Child introduced Charlie and Lola in 2000 with I Will Not Ever Never Eat A Tomato and won the annual Kate Greenaway Medal from the Library Association for the year's most "distinguished illustration in a book for children". For the 50th anniversary of the Medal (1955–2005), a panel named it one of the top ten winning works, which comprised the shortlist for a public vote for the nation's favourite. It finished third in the public vote from that shortlist.

Life

Lauren Child was born in Berkshire in 1965 and was raised in Marlborough, Wiltshire, where her father led the art department at Marlborough College and her mother taught in a primary school. She was the middle child of three daughters. She changed her first name from Helen to Lauren when she was a child. She attended St John's School and, from 16, Marlborough College. She studied Art briefly at Manchester Polytechnic and later at City and Guilds of London Art School. She started her own company, Chandeliers for the People, making lampshades. Between 1998 and 2003 she worked for the design agency Big Fish and includes its founder Perry Haydn Taylor in the dedications of her books.

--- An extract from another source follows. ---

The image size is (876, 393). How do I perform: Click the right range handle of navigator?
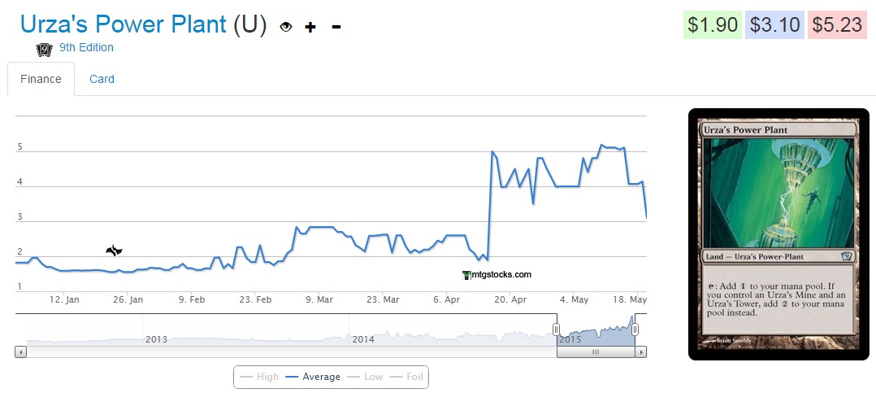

Two picture books both written and illustrated by Child were published in 1999, and also issued in the U.S. within the year: I Want a Pet! and Clarice Bean, That's Me. The latter, published by Orchard Books, inaugurated the Clarice Bean series, was a highly commended runner-up for the Greenaway Medal, and made the Nestlé Smarties Book Prize shortlist. Next year she won the Greenaway Medal for the first Charlie and Lola book, I Will Not Ever, NEVER Eat a Tomato. Her timing was good, for a bequest by Colin Mears had provided a £5,000 cash prize to supplement the medal beginning that year.
She won a second Smarties Prize in 2002 for That Pesky Rat, which was commended for the Greenaway too. In the same year she wrote her first children's novel, Utterly Me, Clarice Bean, one of 39 books nominated by the librarians for the Carnegie Medal. Her second novel in this series, Clarice Bean Spells Trouble was shortlisted for the 2005 British Book Awards Children's Book of the Year. The third novel, Clarice Bean, Don't Look Now was published in 2007.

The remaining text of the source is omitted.